Friday, October 31, 2008

The ad

Trustworthy. Honest. Practical. Emotional. Empathetic. Hopeful. Understanding. Safe. Thoughtful. Knowledgeable.


Early media feedback on Barack Obama's 30-minute commercial American Stories, American Solutions:

A Chronicle of Despair, A Promise of Change - The Nation:

But, except for the theater of the live finish from Florida, this was not Obama the inspirational orator.

Rather, the Obama who came into the homes of tens of millions of Americans less than a week before election day was a calm, reassuring, dare-we-say presidential figure speaking from a room that looked vaguely like the Oval Office.

He was self-deprecating -- "I will not be a perfect president."

He was self-referencing -- "I know what its like to see a loved one suffer, not just because they are sick, but because of a broken health care system."

But he was, most of all, a candidate who wanted the people who are about to decide his political fate to know that he understands that there is really just one issue in the waning days of the 2008 campaign: an economy that is now officially in crisis but that long ago stopped working for millions of working Americans.

Quick Take: Obama looks polished, presidential in 30-minute ad - Dallas News:
In his most polished performance yet, Barack Obama looked presidential, like a man who loves his family and country...

...Mr. Obama flawlessly used his 30 minutes. If he wins over only a handful of voters, it was millions of dollars well spent.

The Ad Campaign: An Obama Infomercial, Big, Glossy and Almost Unavoidable
- New York Times:
But at other times, the infomercial appeared to serve perhaps a safer, workmanlike purpose. With no attacks on Mr. McCain or his running mate, it was largely in keeping with Mr. Obama's strategic imperative this year: Make voters comfortable with the idea of him in the Oval Office while at the same time presenting him as a candidate who can connect with everyday, middle-class voters struggling through the toughest economic times in generations.

Report Card: Did Obama's Primetime Pitch Make the Grade? - ABC News:
ABC News' Chief Washington correspondent George Stephanopoulos said the infomercial, which cost more than $3 million, was worth "just about every penny."

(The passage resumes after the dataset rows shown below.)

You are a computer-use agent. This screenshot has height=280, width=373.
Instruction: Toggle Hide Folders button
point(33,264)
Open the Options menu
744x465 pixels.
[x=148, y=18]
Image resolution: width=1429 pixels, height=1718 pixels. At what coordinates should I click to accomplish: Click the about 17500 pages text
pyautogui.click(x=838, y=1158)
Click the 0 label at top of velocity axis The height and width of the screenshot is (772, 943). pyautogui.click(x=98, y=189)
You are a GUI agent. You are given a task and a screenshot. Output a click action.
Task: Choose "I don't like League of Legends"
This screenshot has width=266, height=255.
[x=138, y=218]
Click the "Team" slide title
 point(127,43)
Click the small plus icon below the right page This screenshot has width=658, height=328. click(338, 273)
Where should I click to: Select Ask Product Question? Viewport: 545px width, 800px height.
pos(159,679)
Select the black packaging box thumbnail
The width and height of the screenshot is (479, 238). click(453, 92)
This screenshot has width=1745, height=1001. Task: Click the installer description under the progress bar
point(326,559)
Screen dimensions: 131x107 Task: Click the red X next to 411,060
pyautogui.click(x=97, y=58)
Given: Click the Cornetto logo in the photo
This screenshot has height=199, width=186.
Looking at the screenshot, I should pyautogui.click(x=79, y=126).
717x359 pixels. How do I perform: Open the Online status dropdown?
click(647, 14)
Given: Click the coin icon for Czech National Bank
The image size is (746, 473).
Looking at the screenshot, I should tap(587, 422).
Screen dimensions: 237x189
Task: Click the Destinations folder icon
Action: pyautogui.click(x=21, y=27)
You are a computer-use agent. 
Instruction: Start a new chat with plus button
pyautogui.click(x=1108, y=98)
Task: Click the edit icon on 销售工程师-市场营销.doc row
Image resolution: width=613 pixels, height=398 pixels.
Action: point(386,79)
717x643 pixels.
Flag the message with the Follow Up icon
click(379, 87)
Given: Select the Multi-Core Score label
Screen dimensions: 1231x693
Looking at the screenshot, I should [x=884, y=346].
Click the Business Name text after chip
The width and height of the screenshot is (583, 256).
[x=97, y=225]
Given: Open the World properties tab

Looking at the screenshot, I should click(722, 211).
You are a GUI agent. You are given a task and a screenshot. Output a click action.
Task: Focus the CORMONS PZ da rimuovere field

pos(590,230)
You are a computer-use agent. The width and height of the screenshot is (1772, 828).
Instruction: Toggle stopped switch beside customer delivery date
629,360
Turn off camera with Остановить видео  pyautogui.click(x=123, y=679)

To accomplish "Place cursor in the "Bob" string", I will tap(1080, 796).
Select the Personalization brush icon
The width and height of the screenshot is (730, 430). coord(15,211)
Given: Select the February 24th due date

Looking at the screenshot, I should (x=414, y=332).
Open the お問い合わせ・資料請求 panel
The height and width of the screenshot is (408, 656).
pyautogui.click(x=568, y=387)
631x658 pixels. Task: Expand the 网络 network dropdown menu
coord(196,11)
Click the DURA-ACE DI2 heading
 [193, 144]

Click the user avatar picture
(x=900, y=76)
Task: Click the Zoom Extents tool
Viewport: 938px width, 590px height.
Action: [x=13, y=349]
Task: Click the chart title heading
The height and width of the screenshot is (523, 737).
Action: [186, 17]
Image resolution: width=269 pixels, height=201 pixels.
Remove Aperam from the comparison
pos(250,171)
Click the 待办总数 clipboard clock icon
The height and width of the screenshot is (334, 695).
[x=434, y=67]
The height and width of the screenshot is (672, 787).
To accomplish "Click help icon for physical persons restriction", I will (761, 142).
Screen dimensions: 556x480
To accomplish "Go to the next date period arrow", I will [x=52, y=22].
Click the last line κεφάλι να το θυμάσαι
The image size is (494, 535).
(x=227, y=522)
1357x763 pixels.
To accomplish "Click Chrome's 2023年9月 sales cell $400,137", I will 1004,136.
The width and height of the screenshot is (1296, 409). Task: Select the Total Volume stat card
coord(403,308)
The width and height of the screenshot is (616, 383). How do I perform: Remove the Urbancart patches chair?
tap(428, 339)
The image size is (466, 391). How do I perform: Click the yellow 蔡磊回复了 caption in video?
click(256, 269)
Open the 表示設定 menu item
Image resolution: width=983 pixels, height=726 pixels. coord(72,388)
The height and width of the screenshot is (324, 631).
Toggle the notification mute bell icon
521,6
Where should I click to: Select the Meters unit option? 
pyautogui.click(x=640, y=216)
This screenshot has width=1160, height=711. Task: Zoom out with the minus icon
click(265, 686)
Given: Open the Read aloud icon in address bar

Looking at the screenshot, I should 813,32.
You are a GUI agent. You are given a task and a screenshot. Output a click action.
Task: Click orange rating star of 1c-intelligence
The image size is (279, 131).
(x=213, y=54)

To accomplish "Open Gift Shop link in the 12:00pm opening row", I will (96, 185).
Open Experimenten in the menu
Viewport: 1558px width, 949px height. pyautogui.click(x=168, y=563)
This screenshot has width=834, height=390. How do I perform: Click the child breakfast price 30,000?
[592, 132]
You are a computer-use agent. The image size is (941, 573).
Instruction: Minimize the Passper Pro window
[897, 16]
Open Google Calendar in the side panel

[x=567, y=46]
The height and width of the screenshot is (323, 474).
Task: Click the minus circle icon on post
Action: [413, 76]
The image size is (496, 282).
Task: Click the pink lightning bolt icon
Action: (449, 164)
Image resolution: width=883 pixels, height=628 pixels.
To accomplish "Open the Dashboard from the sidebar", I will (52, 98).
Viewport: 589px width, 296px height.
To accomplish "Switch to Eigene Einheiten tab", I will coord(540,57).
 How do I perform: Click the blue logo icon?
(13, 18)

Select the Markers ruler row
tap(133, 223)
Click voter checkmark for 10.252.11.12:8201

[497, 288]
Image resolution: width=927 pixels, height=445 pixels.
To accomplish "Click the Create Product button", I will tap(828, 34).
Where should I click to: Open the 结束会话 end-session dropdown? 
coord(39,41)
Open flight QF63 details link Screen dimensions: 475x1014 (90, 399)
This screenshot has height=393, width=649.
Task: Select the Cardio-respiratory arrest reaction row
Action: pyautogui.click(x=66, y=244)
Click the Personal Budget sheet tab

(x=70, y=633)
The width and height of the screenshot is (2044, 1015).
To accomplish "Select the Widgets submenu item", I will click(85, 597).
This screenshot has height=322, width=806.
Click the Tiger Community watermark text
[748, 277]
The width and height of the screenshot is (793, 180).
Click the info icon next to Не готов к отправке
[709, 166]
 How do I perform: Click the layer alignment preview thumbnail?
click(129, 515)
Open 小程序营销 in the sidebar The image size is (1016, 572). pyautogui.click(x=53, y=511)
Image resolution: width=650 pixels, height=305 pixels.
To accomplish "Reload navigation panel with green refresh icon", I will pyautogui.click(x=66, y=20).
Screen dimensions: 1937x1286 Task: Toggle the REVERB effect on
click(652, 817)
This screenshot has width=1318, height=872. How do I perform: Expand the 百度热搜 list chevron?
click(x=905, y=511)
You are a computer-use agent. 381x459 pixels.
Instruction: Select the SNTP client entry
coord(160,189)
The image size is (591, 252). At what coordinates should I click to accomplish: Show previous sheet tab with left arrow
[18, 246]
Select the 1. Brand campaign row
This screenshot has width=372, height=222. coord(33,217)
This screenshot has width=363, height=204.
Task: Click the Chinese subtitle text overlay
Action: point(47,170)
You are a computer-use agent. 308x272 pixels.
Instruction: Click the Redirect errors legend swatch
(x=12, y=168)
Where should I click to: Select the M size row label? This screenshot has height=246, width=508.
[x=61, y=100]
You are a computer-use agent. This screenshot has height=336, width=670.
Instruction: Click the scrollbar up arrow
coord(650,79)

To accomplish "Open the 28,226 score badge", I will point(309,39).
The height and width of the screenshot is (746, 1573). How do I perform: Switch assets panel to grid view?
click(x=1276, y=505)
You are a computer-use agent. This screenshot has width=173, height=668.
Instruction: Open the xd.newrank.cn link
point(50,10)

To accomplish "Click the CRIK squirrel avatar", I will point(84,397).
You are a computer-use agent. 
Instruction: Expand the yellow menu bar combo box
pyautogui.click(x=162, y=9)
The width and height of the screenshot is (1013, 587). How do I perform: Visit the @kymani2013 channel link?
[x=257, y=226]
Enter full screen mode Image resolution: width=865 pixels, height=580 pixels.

ObamaVision: An Appeal to the Masses - Washington Post:
As political filmmaking, "Barack Obama: American Stories" was an elegant combination of pictures, sounds, voices and music designed not so much to sell America on Barack Obama as to communicate a sensibility. The film conveyed feelings, not facts -- specifically, a simulation of how it would feel to live in an America with Barack Obama in the White House. The tone and texture recalled the "morning in America" campaign film made on behalf of Ronald Reagan, a work designed to give the audience a sense of security and satisfaction; things are going to be all right...

...Although McCain was not seen during the half-hour, one could easily summon the contrasting image of the Republican while watching Obama. McCain has come across on television as relatively worried, whiny, fusty and falsely folksy. He brought bad news; he has come to epitomize and personify it. Obama brings you medication along with the list of symptoms; he has developed a great bedside, as well as fireside, manner.

It was the easiest thing in the world, watching the skillfully edited hodgepodge put together by his campaign, to picture Obama as president. That's one thing the film was designed to do, especially for the doubters and those scared, "undecided" voters out there.

"The Ad" - Report from a Philly Bar - Daily Kos:
When it was done, people applauded. Yes. Applauded a political ad.

Will Barack Obama's 30-minute infomercial influence your vote?
- MSNBC Newsvine:

I looked through the first few pages of this poll a few hours after the ad aired. 43% of people said the ad would influence their vote, 53% said it would not. Of those who said it would not, the vast majority said that they had already made up their minds to vote - and many had already voted - for Obama. Of those who said it would influence their vote, the vast majority said it made them feel really good about the choice they had made - of Obama.

I counted only 13 anti-Obama comments out of the the 300 comments I reviewed. Not bad!